[Screenshot grounding data]
____
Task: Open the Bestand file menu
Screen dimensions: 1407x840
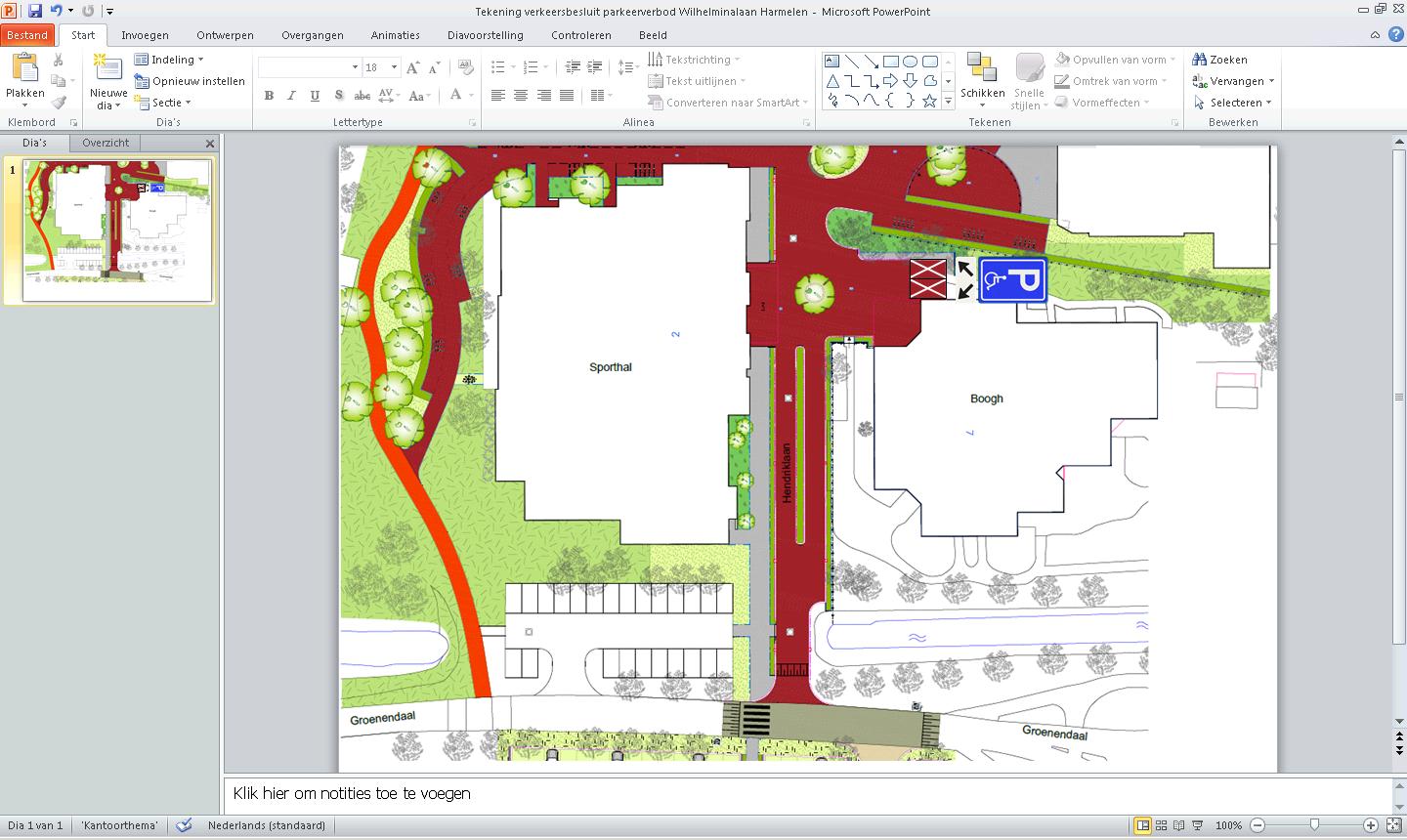Action: point(27,35)
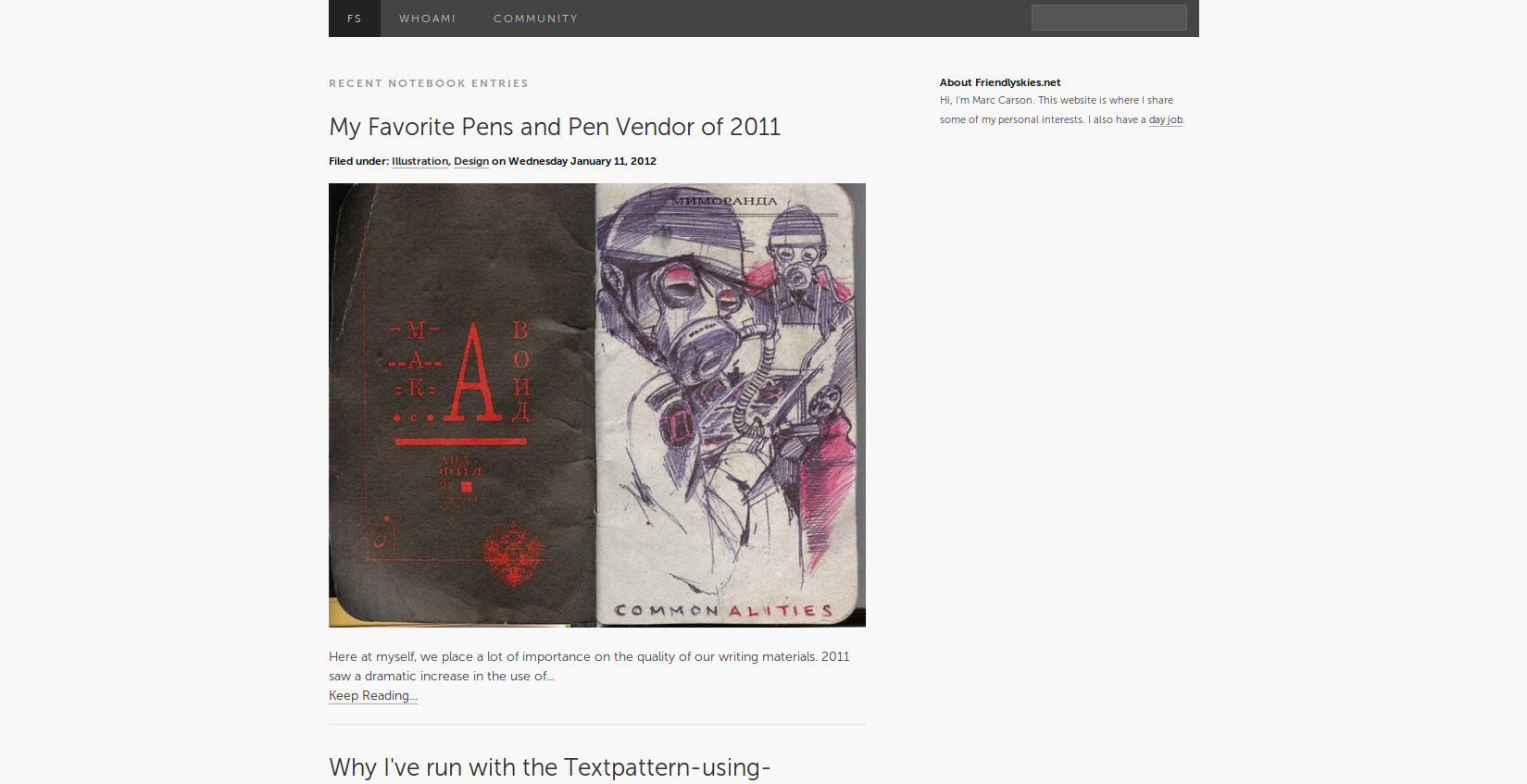
Task: Click the COMMONALITIES lettering in the sketch
Action: [724, 611]
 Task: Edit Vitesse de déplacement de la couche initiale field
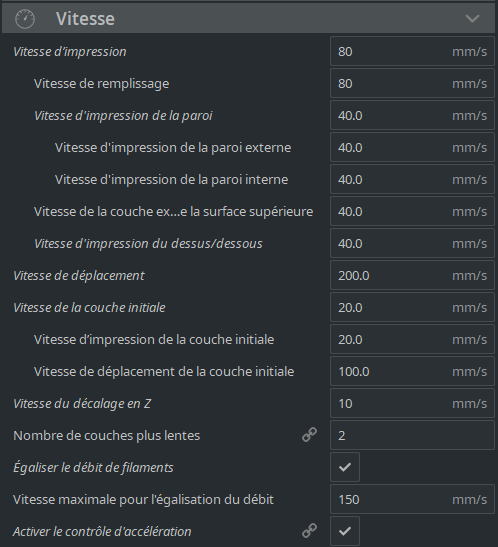[x=412, y=371]
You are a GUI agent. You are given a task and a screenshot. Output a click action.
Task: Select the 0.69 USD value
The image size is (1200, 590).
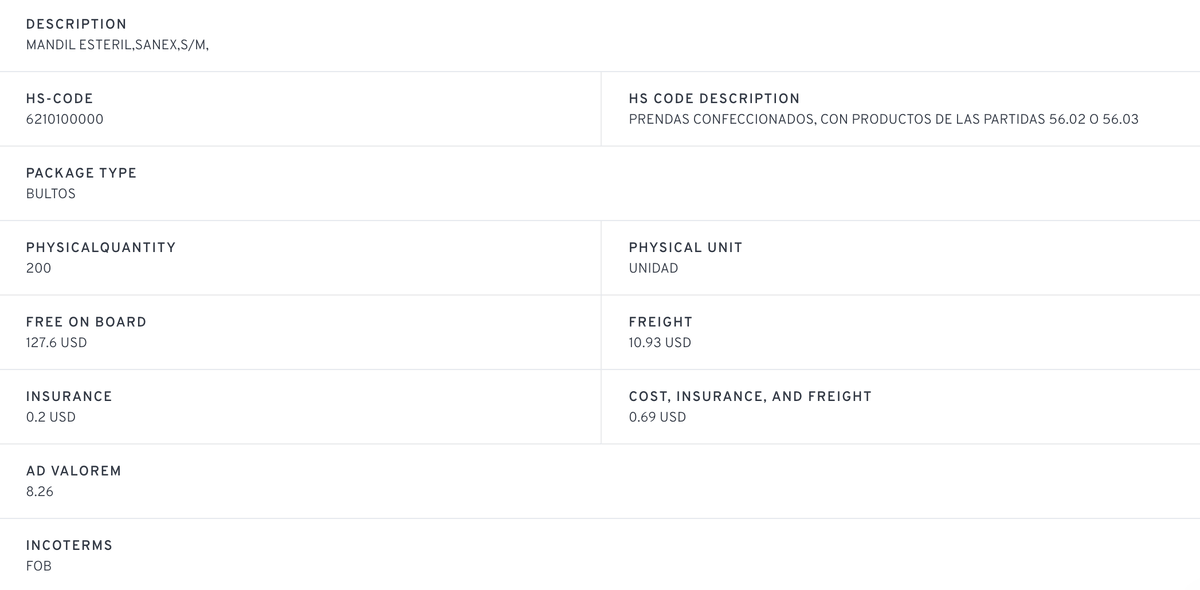click(657, 417)
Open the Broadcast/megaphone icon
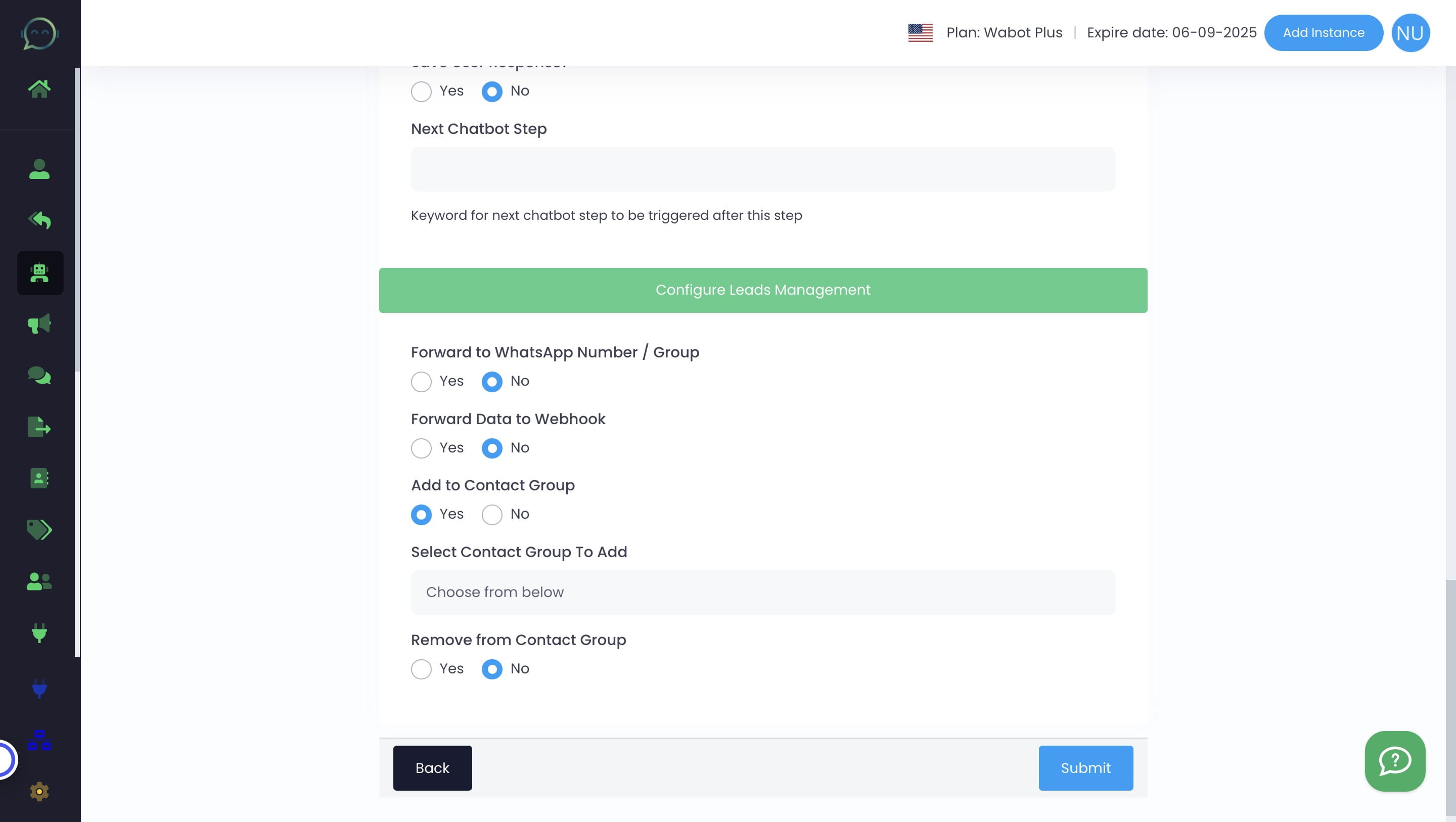1456x822 pixels. coord(40,324)
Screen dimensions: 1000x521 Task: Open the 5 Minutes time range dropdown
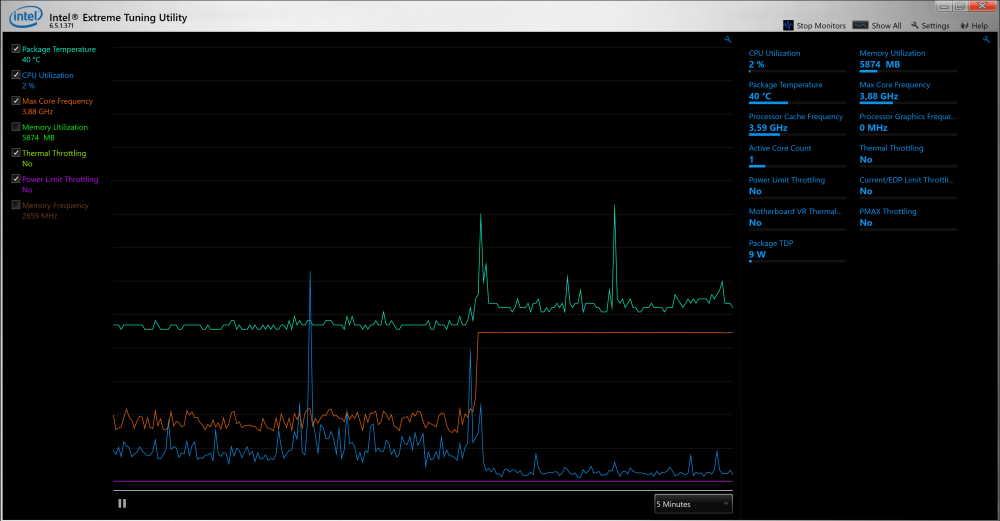(x=693, y=504)
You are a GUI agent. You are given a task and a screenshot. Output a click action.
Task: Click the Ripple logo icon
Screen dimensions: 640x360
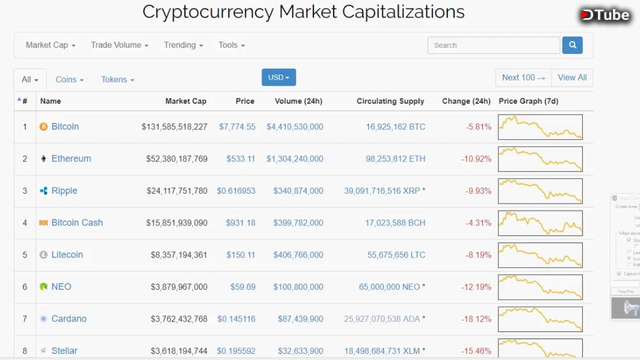[x=43, y=191]
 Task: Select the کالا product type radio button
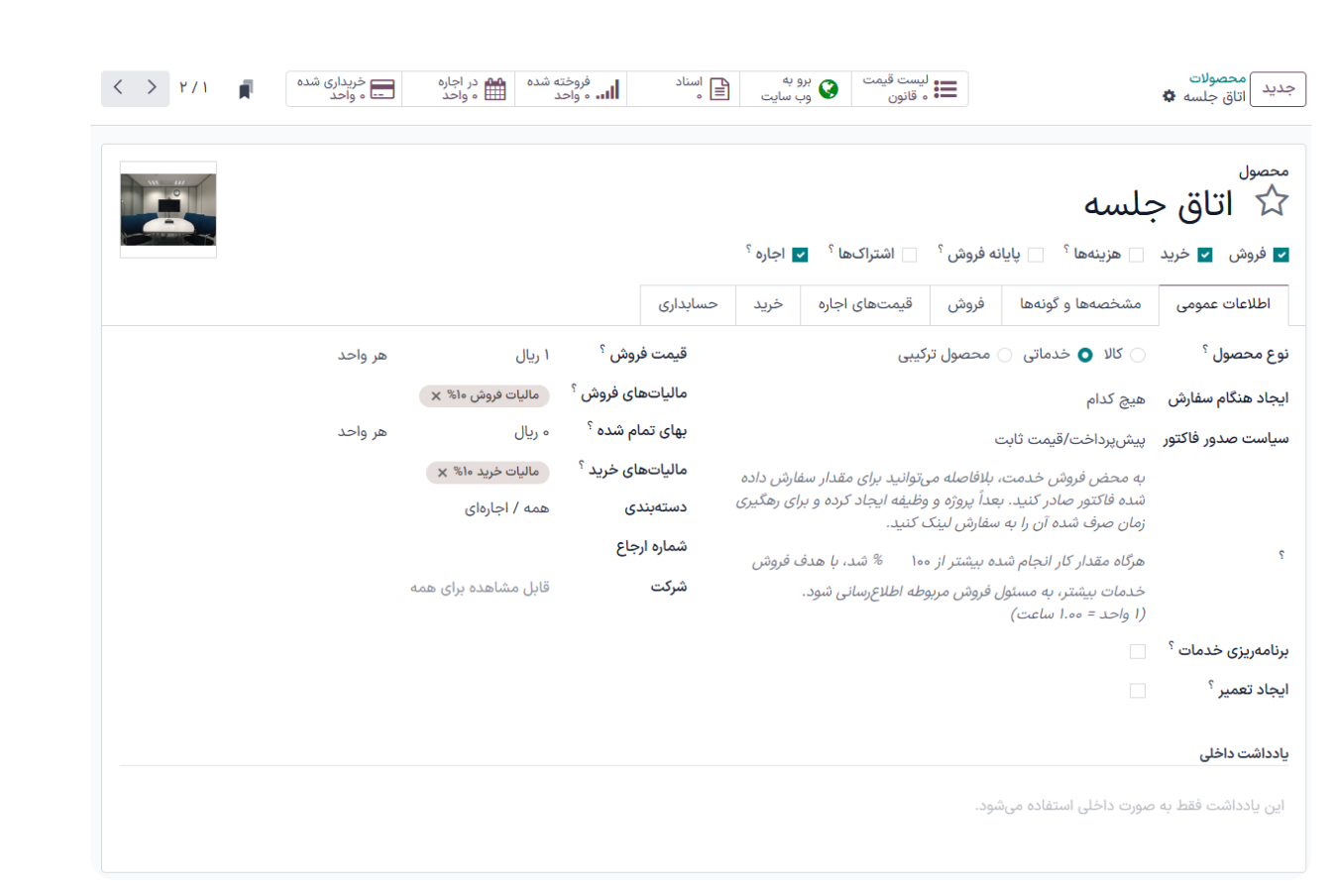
____
An exact copy of every entry above is needed, with the pictures left out.

Task: Open the Bestand file menu
Screen dimensions: 1407x840
Action: point(27,35)
Task: Click the COMMONALITIES lettering in the sketch
Action: [724, 611]
 Task: Edit Vitesse de déplacement de la couche initiale field
[x=412, y=371]
You are a GUI agent. You are given a task and a screenshot. Output a click action.
Task: Select the 0.69 USD value
The image size is (1200, 590).
click(657, 417)
Open the Broadcast/megaphone icon
1456x822 pixels. coord(40,324)
Screen dimensions: 1000x521 Task: Open the 5 Minutes time range dropdown
(x=693, y=504)
You are a GUI agent. You are given a task and a screenshot. Output a click action.
Task: Click the Ripple logo icon
Screen dimensions: 640x360
[x=43, y=191]
 Task: Select the کالا product type radio button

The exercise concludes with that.